• **WHAT THE TASK REQUIRES**
In every line of the records, look for "This", then report how many lines have it and nothing else.

━━ INFORMATION SUPPLIED ━━

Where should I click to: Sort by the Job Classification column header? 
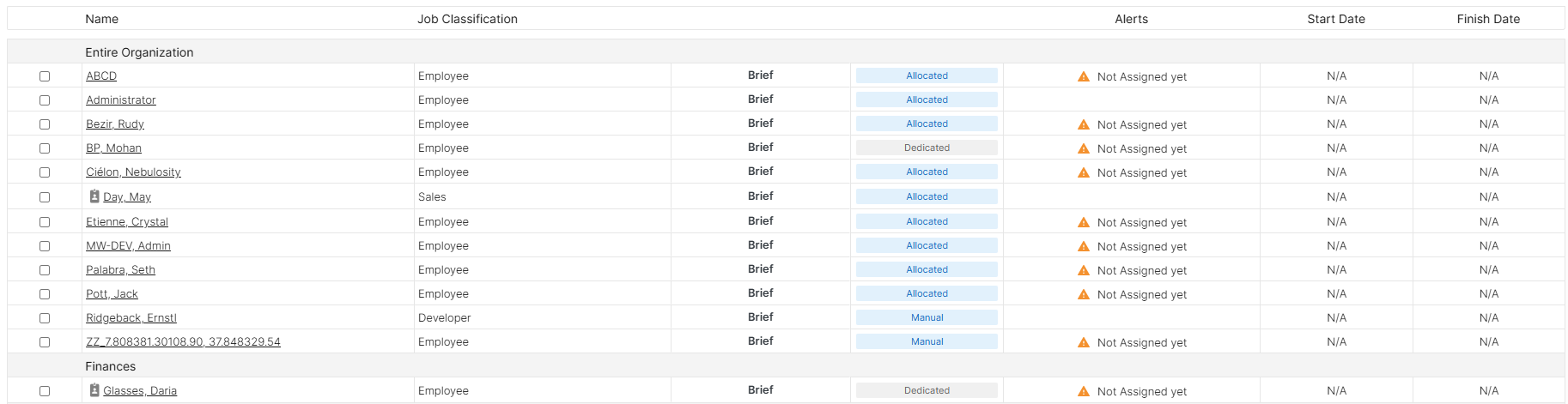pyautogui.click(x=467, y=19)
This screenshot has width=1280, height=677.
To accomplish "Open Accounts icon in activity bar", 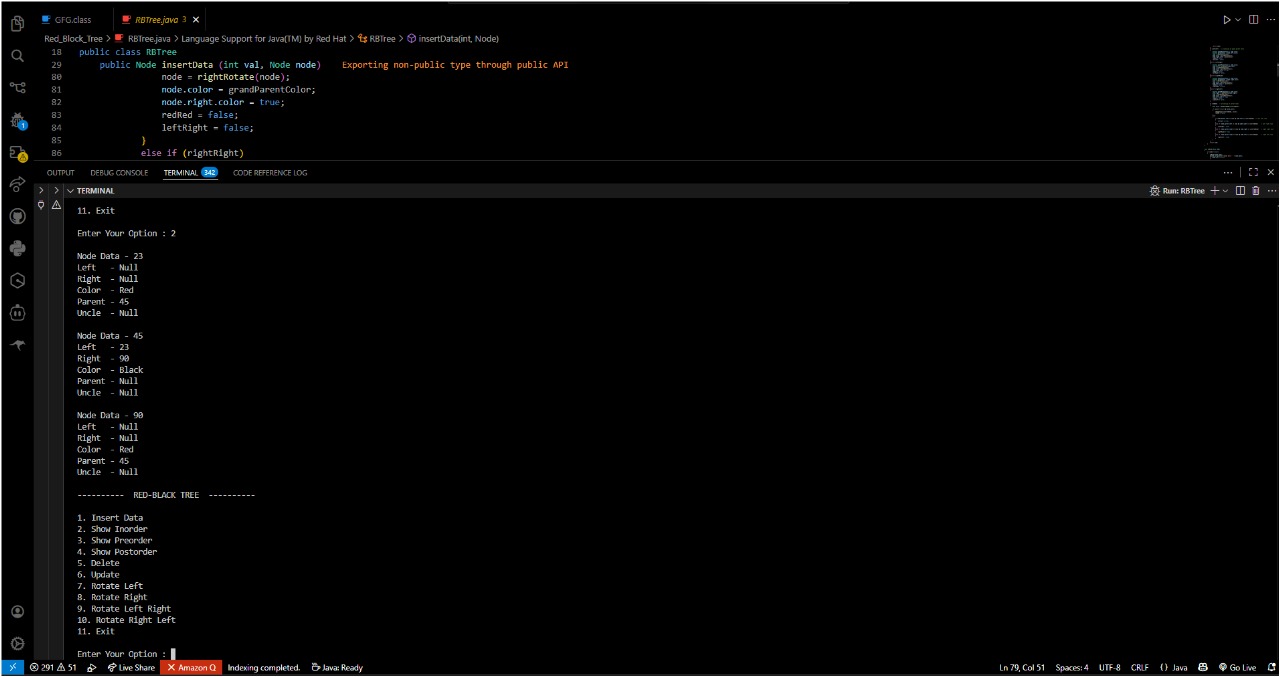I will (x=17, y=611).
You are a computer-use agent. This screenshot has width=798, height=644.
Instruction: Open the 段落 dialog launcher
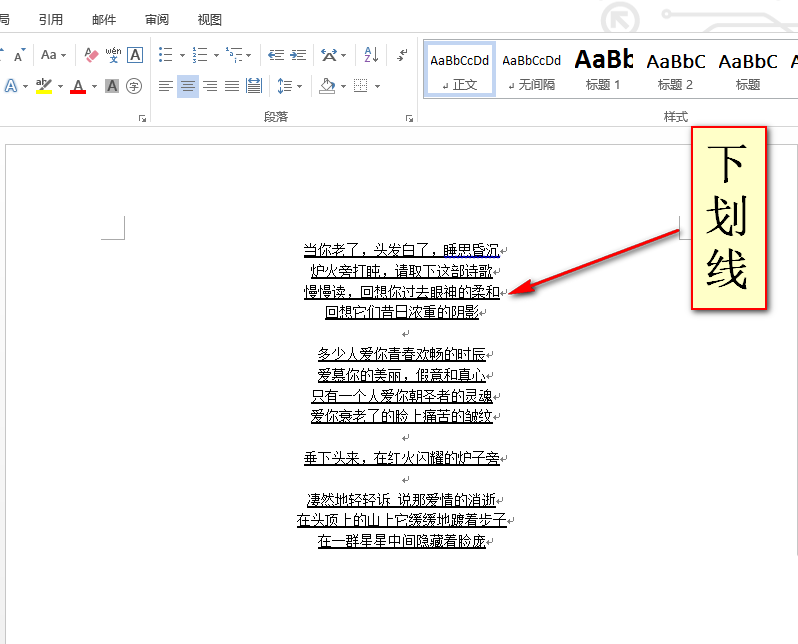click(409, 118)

━━━
━━ INFORMATION SUPPLIED ━━

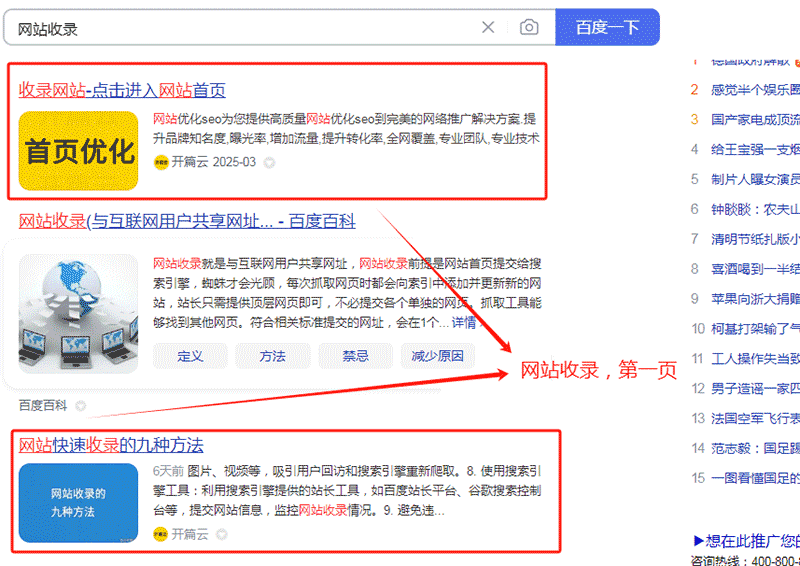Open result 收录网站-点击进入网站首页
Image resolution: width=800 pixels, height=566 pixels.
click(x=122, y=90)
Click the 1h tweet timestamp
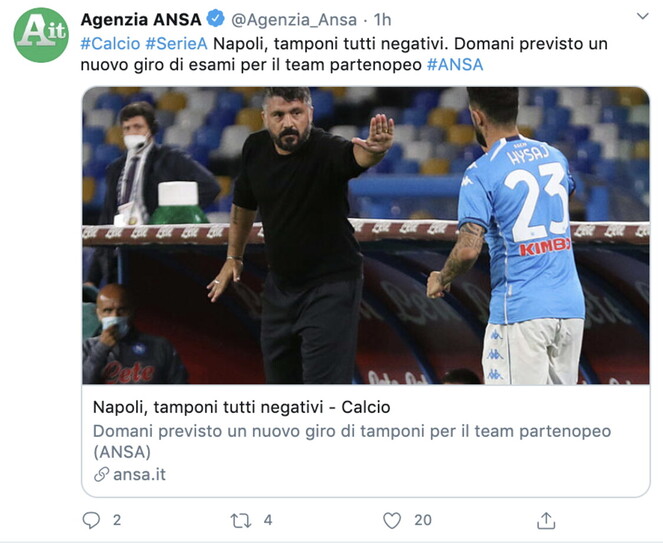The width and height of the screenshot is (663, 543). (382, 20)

━━━

• **YOUR SOLUTION**
2